Towards Reproducible Test Annotation for Cyber-Physical Energy Systems using Ontology-driven Dataspaces
For researchers in cyber-physical energy systems, this work provides a structured ontology framework to improve test reproducibility, though it is an incremental step with identified limitations.
The paper addresses the lack of reproducibility in testing cyber-physical energy systems by proposing an ontology-driven dataspace approach. It demonstrates feasibility through cross-laboratory use cases but identifies remaining semantic and metadata gaps.
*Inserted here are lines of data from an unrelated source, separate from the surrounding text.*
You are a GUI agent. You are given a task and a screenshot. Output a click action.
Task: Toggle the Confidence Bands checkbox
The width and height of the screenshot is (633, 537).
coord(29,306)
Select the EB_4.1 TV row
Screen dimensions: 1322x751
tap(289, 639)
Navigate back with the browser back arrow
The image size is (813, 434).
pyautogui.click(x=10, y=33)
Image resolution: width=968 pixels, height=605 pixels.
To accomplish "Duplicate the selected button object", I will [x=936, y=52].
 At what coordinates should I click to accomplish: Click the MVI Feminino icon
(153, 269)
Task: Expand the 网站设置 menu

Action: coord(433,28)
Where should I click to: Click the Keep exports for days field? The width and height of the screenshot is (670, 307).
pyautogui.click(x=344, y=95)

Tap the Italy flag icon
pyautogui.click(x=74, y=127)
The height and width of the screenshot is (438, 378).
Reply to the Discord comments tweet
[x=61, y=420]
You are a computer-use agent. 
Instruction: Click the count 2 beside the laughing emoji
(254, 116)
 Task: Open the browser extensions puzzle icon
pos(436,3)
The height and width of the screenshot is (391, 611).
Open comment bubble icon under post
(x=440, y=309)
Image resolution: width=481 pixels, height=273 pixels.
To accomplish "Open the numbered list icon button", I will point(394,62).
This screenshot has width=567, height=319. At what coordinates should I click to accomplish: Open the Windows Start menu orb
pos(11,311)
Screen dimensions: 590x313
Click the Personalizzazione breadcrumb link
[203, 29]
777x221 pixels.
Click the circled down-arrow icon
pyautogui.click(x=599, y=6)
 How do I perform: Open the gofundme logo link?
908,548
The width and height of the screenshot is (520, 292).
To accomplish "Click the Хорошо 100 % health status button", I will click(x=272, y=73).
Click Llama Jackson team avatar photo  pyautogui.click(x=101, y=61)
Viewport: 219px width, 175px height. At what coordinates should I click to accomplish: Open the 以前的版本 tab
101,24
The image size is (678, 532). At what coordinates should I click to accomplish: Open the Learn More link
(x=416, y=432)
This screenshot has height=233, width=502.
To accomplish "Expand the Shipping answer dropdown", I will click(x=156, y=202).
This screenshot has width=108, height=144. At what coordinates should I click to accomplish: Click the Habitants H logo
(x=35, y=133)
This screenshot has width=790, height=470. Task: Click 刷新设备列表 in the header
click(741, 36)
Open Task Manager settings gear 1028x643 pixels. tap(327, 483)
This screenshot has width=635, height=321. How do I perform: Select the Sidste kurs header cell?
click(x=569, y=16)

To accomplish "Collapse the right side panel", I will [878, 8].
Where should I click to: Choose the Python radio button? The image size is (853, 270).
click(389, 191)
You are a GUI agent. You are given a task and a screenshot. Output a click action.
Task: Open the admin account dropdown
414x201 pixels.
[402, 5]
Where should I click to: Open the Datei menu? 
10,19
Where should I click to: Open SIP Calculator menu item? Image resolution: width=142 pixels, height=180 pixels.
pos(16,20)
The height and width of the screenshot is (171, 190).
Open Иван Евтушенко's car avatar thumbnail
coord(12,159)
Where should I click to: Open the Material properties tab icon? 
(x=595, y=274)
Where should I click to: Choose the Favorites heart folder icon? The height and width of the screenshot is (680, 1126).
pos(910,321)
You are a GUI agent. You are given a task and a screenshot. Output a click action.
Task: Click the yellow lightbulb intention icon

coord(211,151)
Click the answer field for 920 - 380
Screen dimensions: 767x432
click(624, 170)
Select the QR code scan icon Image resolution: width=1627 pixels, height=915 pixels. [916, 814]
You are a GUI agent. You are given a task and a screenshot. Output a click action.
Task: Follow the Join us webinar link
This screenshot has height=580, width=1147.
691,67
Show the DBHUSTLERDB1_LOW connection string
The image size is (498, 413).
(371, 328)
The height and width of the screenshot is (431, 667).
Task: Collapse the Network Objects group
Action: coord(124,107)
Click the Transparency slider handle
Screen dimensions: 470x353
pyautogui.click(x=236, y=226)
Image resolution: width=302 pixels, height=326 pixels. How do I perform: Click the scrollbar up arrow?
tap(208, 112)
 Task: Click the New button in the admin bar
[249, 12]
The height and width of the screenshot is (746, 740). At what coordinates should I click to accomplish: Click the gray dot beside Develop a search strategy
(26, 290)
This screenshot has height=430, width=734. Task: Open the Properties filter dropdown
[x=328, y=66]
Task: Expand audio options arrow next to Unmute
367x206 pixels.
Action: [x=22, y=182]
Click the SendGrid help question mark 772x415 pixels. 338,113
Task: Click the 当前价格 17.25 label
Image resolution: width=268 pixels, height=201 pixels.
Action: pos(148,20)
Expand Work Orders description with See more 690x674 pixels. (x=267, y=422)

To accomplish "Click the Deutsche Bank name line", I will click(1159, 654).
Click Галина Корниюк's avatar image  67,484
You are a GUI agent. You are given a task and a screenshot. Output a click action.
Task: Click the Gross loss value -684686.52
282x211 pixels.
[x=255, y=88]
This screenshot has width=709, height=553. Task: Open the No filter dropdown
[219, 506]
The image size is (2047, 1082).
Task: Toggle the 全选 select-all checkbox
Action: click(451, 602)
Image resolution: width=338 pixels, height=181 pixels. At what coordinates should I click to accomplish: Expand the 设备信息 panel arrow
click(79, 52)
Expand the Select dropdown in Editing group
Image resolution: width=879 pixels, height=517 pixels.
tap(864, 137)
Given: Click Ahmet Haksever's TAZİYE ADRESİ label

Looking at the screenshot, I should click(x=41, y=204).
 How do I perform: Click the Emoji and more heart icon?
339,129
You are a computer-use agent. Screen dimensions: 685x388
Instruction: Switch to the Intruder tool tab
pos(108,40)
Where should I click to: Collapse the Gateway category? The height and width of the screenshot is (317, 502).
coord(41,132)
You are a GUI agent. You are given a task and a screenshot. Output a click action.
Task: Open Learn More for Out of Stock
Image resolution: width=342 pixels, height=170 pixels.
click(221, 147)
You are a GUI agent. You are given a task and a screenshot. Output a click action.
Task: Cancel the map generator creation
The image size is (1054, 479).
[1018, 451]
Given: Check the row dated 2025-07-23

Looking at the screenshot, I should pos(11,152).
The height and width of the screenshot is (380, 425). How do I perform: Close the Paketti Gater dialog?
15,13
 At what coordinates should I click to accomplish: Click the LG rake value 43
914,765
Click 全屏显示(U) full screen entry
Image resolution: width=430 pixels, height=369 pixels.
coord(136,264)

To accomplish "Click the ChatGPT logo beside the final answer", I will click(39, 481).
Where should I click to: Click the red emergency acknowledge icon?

Reproducibility, traceability, and transparency in testing cyber-physical energy systems are crucial for scientific advancement and cross-laboratory collaboration. Current experimentation and test documentation practices lack formal semantics, making it difficult to reproduce experiments, share data, and apply, for example, the artificial intelligence-driven analysis. A dataspace that relies on structured ontologies aims to address these gaps by providing machine-actionable descriptions. In this work, we outline an ontology-driven approach for reproducibility of cyber-physical energy systems testing and illustrate its applicability through representative cross-laboratory use cases, demonstrating feasibility while identifying remaining semantic and metadata gaps that limit reproducibility. Based on these observations, we propose an open three-viewpoint ontology framework to guide future ontology extensions.